Fish or cut bait, Sharpie-what do you want? I didn't care; any new universe was bound to be strange. But Deety had laid down the party line; I didn't want to fuzz it up-so I answered instantly, "Deety speaks for me in every word."
"Jake? Back to my original question: 'Are we justified in exposing our wives to conditions we can't even imagine?"
"Zeb, you are the one who convinced me that it would be prudent to sample the universes accessible through rotation before searching by translation."
"True. But that was before we sampled five of them."

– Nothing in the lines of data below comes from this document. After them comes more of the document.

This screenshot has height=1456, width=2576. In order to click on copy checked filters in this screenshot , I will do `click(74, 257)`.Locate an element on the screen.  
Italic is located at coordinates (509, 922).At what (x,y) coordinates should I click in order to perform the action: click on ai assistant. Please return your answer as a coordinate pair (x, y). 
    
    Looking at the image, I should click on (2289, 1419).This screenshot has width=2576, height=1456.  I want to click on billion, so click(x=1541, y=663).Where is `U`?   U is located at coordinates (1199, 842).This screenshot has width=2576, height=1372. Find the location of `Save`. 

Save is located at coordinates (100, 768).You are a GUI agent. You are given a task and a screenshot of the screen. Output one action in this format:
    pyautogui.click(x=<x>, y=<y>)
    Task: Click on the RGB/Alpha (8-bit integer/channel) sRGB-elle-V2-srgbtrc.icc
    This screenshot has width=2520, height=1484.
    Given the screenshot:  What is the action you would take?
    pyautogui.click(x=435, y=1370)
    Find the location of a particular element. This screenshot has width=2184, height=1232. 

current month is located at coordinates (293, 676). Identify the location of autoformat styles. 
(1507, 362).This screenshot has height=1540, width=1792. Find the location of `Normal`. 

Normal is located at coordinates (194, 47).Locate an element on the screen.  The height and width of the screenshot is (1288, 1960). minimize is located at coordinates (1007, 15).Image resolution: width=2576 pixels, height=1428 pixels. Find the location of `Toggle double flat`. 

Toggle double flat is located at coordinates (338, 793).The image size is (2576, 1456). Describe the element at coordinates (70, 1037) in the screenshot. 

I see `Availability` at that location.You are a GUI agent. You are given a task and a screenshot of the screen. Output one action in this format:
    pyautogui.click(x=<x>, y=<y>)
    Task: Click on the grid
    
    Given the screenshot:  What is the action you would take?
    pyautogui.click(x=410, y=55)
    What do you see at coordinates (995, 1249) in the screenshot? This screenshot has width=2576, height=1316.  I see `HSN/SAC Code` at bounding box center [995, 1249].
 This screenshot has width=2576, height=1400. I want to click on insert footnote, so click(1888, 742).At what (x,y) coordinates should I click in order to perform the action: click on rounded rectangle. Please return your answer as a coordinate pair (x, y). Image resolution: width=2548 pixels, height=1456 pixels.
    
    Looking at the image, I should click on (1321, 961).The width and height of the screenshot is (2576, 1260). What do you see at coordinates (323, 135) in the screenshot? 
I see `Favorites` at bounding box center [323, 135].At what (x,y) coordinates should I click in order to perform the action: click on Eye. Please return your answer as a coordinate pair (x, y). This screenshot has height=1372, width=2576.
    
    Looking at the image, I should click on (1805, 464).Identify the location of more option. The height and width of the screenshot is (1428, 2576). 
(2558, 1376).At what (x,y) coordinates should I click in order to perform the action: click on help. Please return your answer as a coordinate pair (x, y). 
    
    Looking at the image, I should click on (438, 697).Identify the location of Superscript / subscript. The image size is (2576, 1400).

"I don't see that the situation has changed. An imaginable danger is not necessarily better than an unimaginable one; it may be worse. Our home planet had grave shortcomings before we tangled with the vermin. No need to list them; we all know that the Four Horsemen are ready to ride again. But I can think of a very close analog of our home planet that would be far worse than Earth-zero even if it didn't have a single 'Black-Hat' vermin on it."
"Go on."
"One in which Hitler got atomic weapons but we did not. I can't see that vermin are more to be dreaded than Hitler's S.S. Corps. The sadism of some human beings-not just Storm Troopers; you can find sadists in any country including the United States-is more frightening to me than any monster."
"Not to me!" Deety blurted it out.
"But, my dear, we don't know that those vermin are cruel. We got in their way; they tried to kill us. They did not try to torture us. There is a world of difference."